General characteristics
- Class & type: Type UB II submarine
- Displacement: 274 t (270 long tons) surfaced; 303 t (298 long tons) submerged;
- Length: 36.90 m (121 ft 1 in) o/a; 27.90 m (91 ft 6 in) pressure hull;
- Beam: 4.37 m (14 ft 4 in) o/a; 3.85 m (12 ft 8 in) pressure hull;
- Draught: 3.69 m (12 ft 1 in)
- Propulsion: 1 × propeller shaft; 2 × 6-cylinder diesel engine, 284 PS (209 kW; 280 bhp); 2 × electric motor, 280 PS (210 kW; 280 shp);
- Speed: 9.15 knots (16.95 km/h; 10.53 mph) surfaced; 5.81 knots (10.76 km/h; 6.69 mph) submerged;
- Range: 6,450 nmi (11,950 km; 7,420 mi) at 5 knots (9.3 km/h; 5.8 mph) surfaced; 45 nmi (83 km; 52 mi) at 4 knots (7.4 km/h; 4.6 mph) submerged;
- Test depth: 50 m (160 ft)
- Complement: 2 officers, 21 men
- Armament: 2 × 50 cm (19.7 in) torpedo tubes; 4 × torpedoes (later 6); 1 × 8.8 cm (3.5 in) Uk L/30 deck gun;
- Notes: 42-second diving time

Service record
- Part of: Baltic Flotilla; 26 June 1916 – 23 February 1917; Flandern Flotilla; 23 February – 9 May 1917;
- Commanders: Oblt.z.S. Kurt Albrecht; 22 May – 12 December 1916; Oblt.z.S. Harald von Keyserlingk; 13 December 1916 – 9 May 1917;
- Operations: 12 patrols
- Victories: 7 merchant ships sunk (1,584 GRT); 2 merchant ships taken as prize (917 GRT);

= SM UB-36 =

SM UB-36 was a German Type UB II submarine or U-boat in the German Imperial Navy (Kaiserliche Marine) during World War I. The U-boat was ordered on 22 July 1915 and launched on 15 January 1916. She was commissioned into the German Imperial Navy on 22 May 1916 as SM UB-36.

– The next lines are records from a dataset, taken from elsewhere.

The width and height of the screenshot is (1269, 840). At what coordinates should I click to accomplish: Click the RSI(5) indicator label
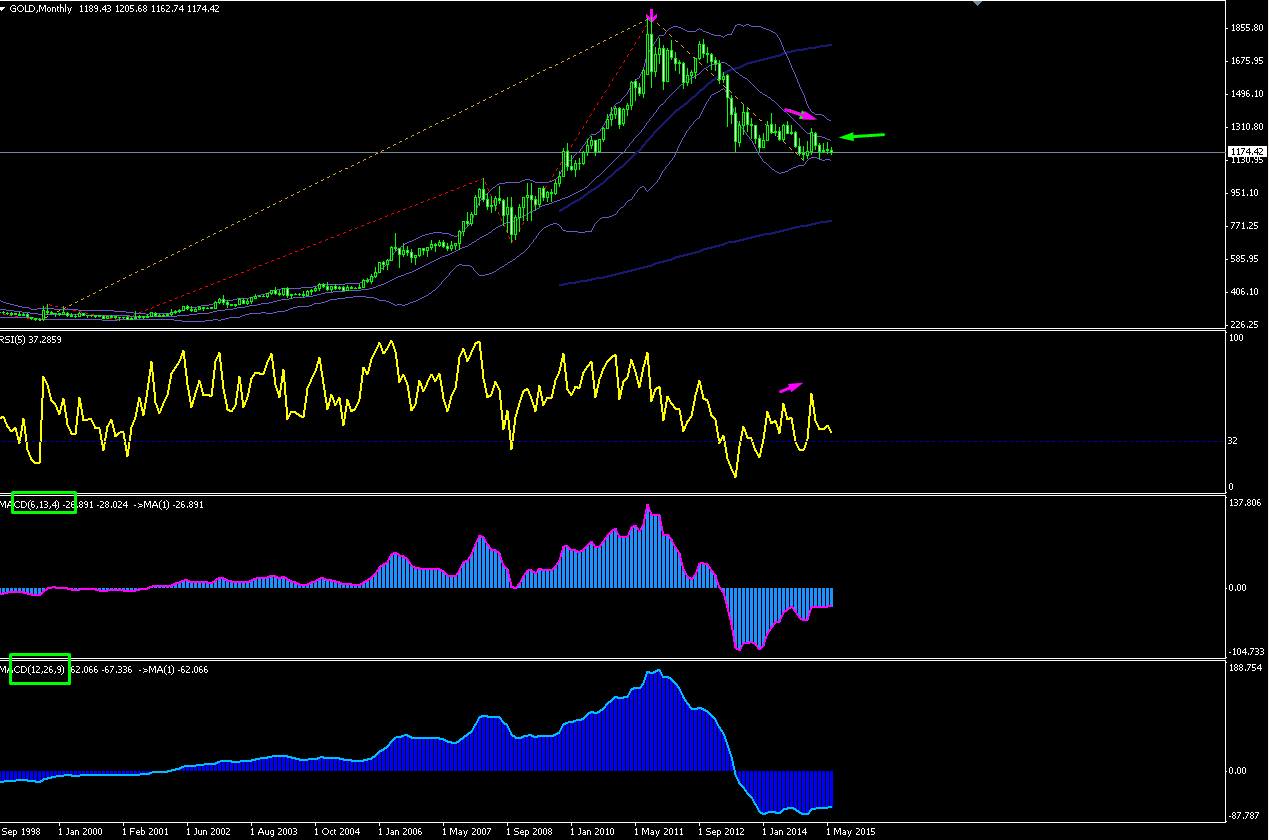16,339
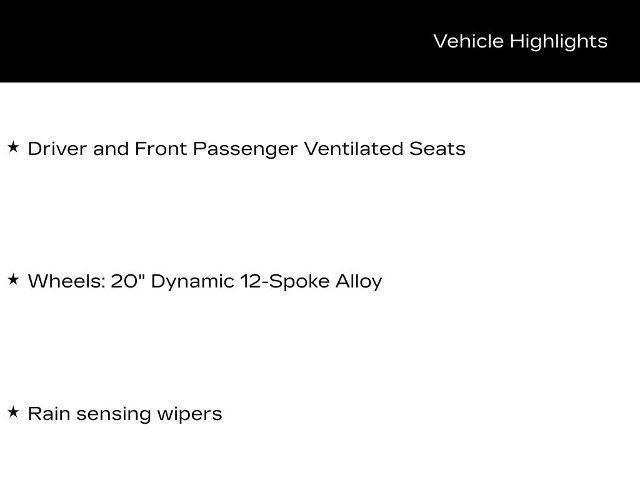Click the star beside Ventilated Seats line
Image resolution: width=640 pixels, height=480 pixels.
click(x=13, y=147)
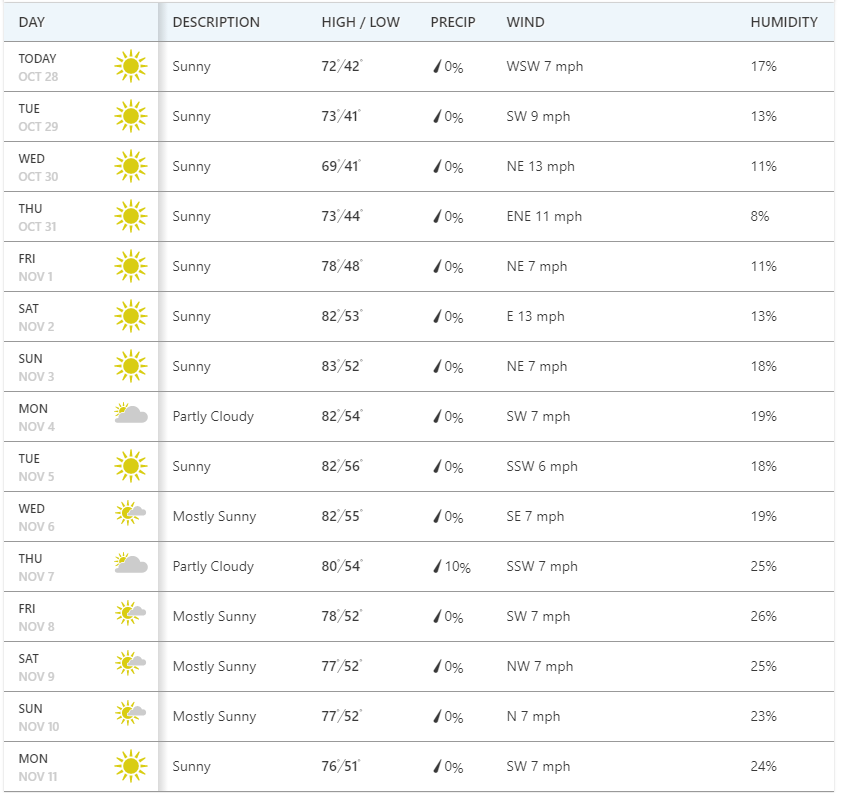The height and width of the screenshot is (793, 841).
Task: Click the HUMIDITY column header
Action: click(x=784, y=22)
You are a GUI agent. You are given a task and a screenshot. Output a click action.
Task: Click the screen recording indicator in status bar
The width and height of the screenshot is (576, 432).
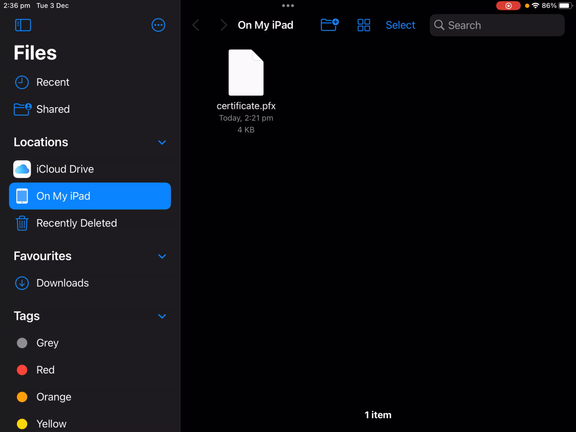(508, 6)
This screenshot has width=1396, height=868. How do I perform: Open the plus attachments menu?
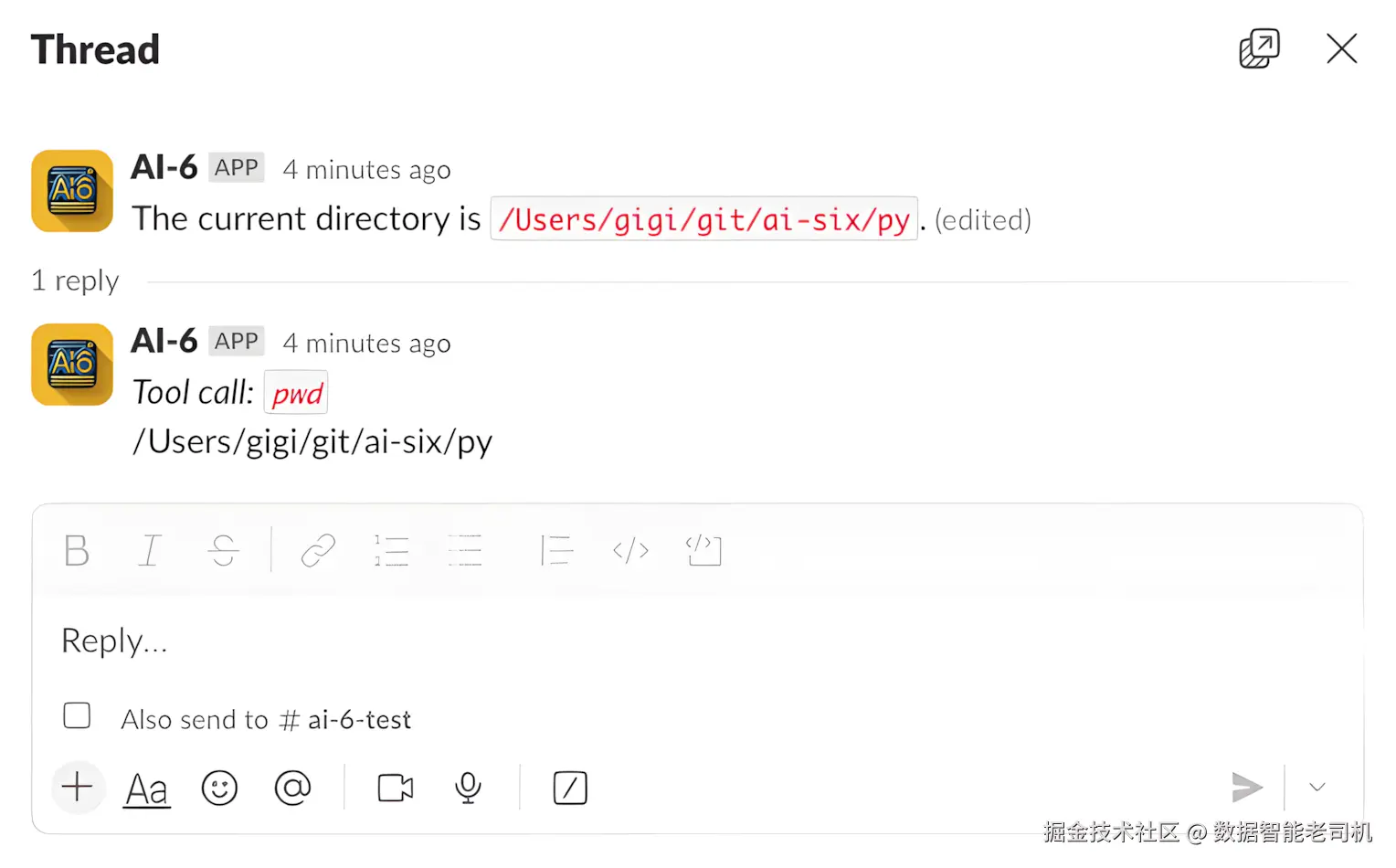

The submarine sank seven ships in twelve patrols. She herself was sunk in May 1917, but her fate is a matter of dispute. Some sources claim that UB-36 was rammed and presumably sunk by the French steamer in the English Channel off Ushant, France, on 21 May 1917. Other sources states that this in fact was and that UB-36 struck a mine and sank elsewhere.

==Design==
A Type UB II submarine, UB-36 had a displacement of 274 t when at the surface and 303 t while submerged. She had a total length of 36.90 m, a beam of 4.37 m, and a draught of 3.69 m. The submarine was powered by two Körting six-cylinder diesel engines producing a total 284 PS, two Siemens-Schuckert electric motors producing 280 PS, and one propeller shaft. She was capable of operating at depths of up to 50 m.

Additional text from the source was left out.